I moved out almost two months ago, and I'm doing so much better. I can't believe how wonderful it is to actually look forward to going home after work everyday. Just the simple things, of feeling like I'm regaining control of my life, I love! It hasn't been anywhere near as difficult as I had expected emotionally. I think that was largely because so much of the processing of the end of the relationship was done a long time ago, before I could leave him. I haven't been in love with him for a long time, and was only staying because I felt like it was my responsibility to take care of him. He is also doing amazingly well now, with a new medical diagnosis, and has a really positive life plan now, although still begging me to return. I'm too happy now to even consider that though, I'm moving forward with my life.
The current situation that is developing however, is that I'm looking at my best friend in a new light. He has been my main support through the whole situation, and has really been an amazing friend to me. He has helped me stay positive and calm, and has encouraged me in all of this to really listen to myself and learn and grow. I think for a while I had some inklings of feelings for him, but there was so much going on in the situation I was in to really give it much thought, so it wasn't something I considered at the time. Now that I'm happier and thinking more clearly, these thoughts have become more present. I know he has feelings for me, but he's always been very respectful, and placed maintaining the friendship above those feelings, so he always tried to listen and give advice as a friend. I see so much really good potential with us, but he doesn't want to rush me or pressure me in any way.
My concerns aren't so much my feelings or his feelings, but of upsetting other people. So many people ask questions about if its too soon to start dating, and for me its a matter of upsetting or concerning my family. I'm very close to my family (although they live far away) and they know a lot of what's been happening in the last year, so I don't know that it feels right to keep something like this to myself until I know if it turns into something serious or not. But I dread their disapproval when I bring it up, because of what the situation may look like. They don't know him, and I wouldn't want them to judge him harshly right off the bat instead of learning how supportive and positive an influence he's been for me.
Any thoughts or advice?
Re: I left him, and there may be a new guy (long post)
Two months isn't really a long time, but everybody's different.

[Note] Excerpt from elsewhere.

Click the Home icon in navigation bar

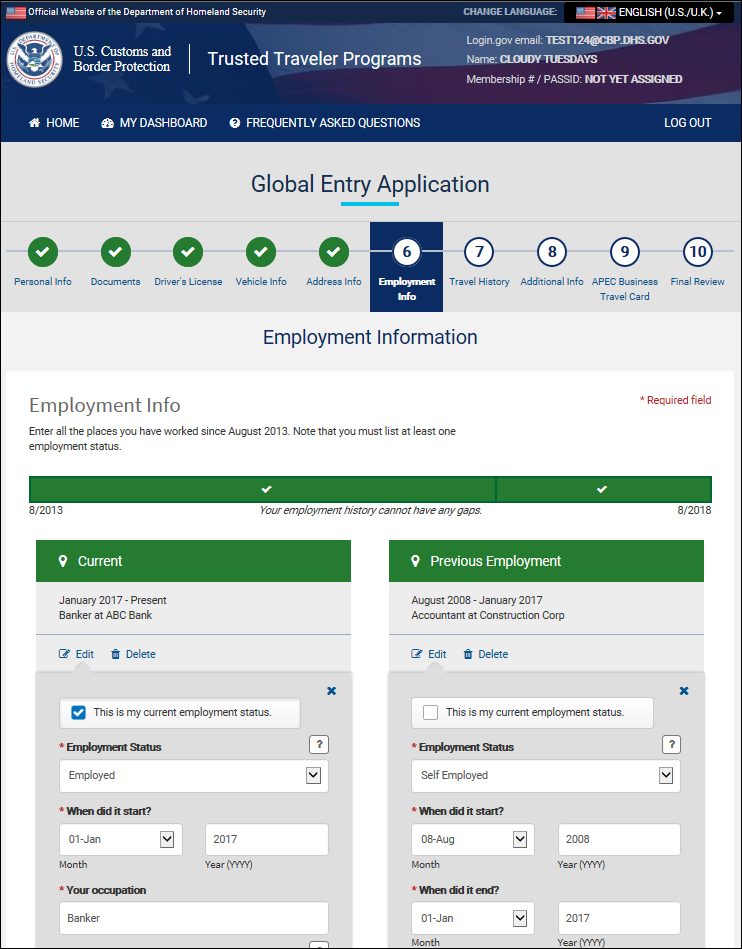35,123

I can kind of relate to what you're going through. I'm currently dating someone who'd been a friend of mine for years prior to my divorce. The way we decided to handle it was to very, very quietly start seeing one another and see how it went. It was very much under wraps for a little while, but we figured that it'd be better to take things slow and make sure we were compatible before making some grand public declaration. Once we were certain that we were a good match, we slowly started telling people.
Good luck! I was anxious about telling my family, too, because they love my ex a lot. They've been nothing but supportive. I hope yours do the same.
So we beat on, boats against the current, borne back ceaselessly into the past.
I started dating my now boyfriend about two months after I moved out of the house I'd shared with my XH.
Like you, I had been ready to leave for a very long time and was really happy with the place I was in. Also like you, I was very concerned with what people would say.
Ultimately I decided that I had to live my life for me, and even if I was making a mistake dating this guy, it couldn't be a bigger mistake than marrying my XH and somehow I managed to survive that and that's what I told people who expressed concern. I also said, "you know, statistically, most relationships don't work out, whether one (or both) of the parties is fresh out of a previous relationship or not. If this doesn't work out, I'll be okay."
You may be surprised though. Even though everyone loved my XH (friends and family) a lot of them admitted that they never saw us working out long term. So, when I started dating my new guy, they were happy for me. They didn't judge me nearly as much as I thought they would.